Pour cette nouvelle production scaligère, Davide Livermore a opté pour une mise en scène largement descriptive. Il a choisi de situer l’action dans une Venise sombre et lugubre, enveloppée de brouillard. Le décor, spectaculaire, est constitué de ponts, d’escaliers et de palais transparents, constamment en mouvement. Une Venise onirique aussi, avec des créatures célestes descendant des cintres ou suspendues à un lustre. Une Venise entre Mœbius, Tintoretto et Fellini, comme l’écrit le metteur en scène dans le programme de salle. Les serviteurs de Barnaba, déguisés en Polichinelle et munis de battes de baseball, se mêlent aux figurants costumés pour le carnaval, si bien que la fête est indissociablement liée à l’inquisition et à ses espions. Il faut savoir qu’à l’époque, les festivités duraient près de six mois dans la Sérénissime, mais les faits et gestes de chacun étaient étroitement surveillés. Au deuxième acte, une proue de bateau qui avance lentement en impose par son gigantisme. Comme souvent dans les productions de Davide Livermore, les projections vidéo sont légion. Mais la direction d’acteurs est cette fois plutôt sommaire, et les chanteurs sont laissés la plupart du temps immobiles sur le devant de la scène, face au public.

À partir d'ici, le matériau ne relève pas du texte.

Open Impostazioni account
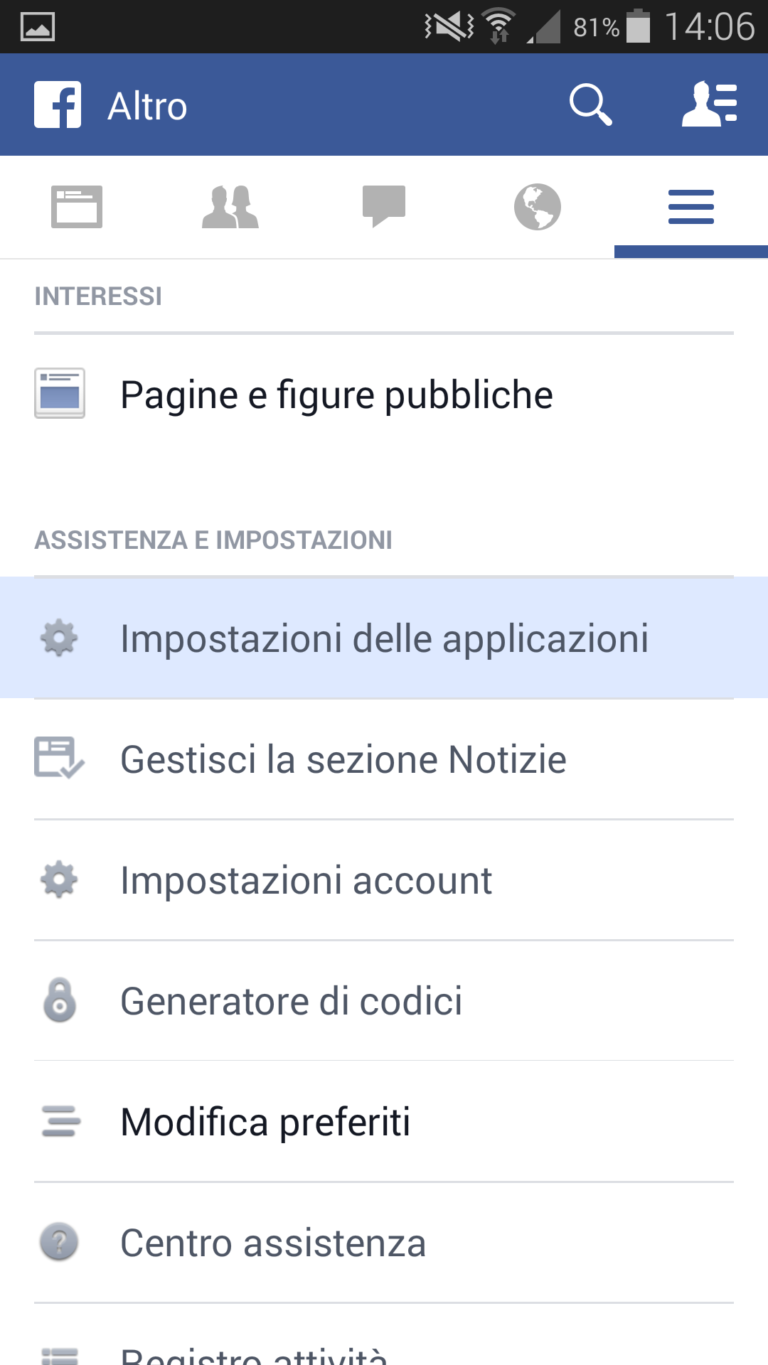 coord(306,881)
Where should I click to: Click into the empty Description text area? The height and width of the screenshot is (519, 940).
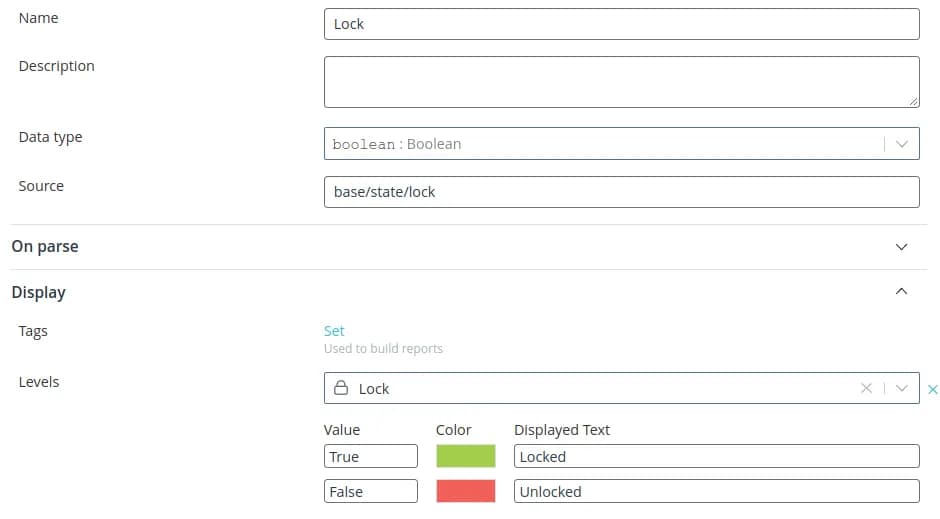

Si les musiciens de l’Orchestre de la Scala sont sans rivaux quand ils jouent leur répertoire, force est néanmoins de reconnaître que la direction de Frédéric Chaslin, certes solide, est raide et plate, et souvent sonore, au détriment des nuances et des demi‑teintes. La Gioconda est peut‑être l’un des seuls opéras du répertoire où chacun des six principaux types de voix a un rôle important, d’où la difficulté à distribuer l’ouvrage, qui exige des chanteurs de premier plan. Sur ce point, la Scala n’a gagné le pari qu’à moitié. S’il incarne un Enzo Grimaldo vaillant et au timbre séduisant, Stefano La Colla a des soucis d’intonation et ses aigus sont parfois tendus, mais on dira, à sa décharge, qu’il est arrivé sur la production pratiquement à la dernière minute, pour remplacer un collègue ayant déclaré forfait. Partageant le rôle‑titre en alternance avec Saioa Hernández, Irina Churilova a la puissance et l’énergie pour affronter une partition des plus écrasantes pour une voix de soprano, mais on ne peut que regretter que son chant soit parsemé de cris, sans parler de ses graves presque inaudibles. Roberto Frontali campe un Barnaba sournois et cynique à souhait, mais on aurait aimé davantage de cruauté pour ce personnage qui est très certainement l’un des plus noirs de tout le répertoire lyrique. Anna Maria Chiuri incarne une Cieca (la mère aveugle de la Gioconda) digne et imposante, à la belle voix grave. En grande forme vocale, Erwin Schrott est un Alvise particulièrement incisif et sonore. Technicienne hors pair au phrasé impeccable, Daniela Barcellona confère prestance et noblesse à Laura. Comme souvent à Milan, tous les comprimari s’acquittent parfaitement de leur tâche. Et on ne manquera pas de signaler la superbe prestation du Chœur de la Scala, lequel, par ses nombreuses interventions, est un des personnages principaux de l’opéra. A noter que les Chorégies d’Orange ont programmé La Gioconda cet été. A voir si la distribution réunie dans le Théâtre antique enthousiasmera davantage qu’à Milan.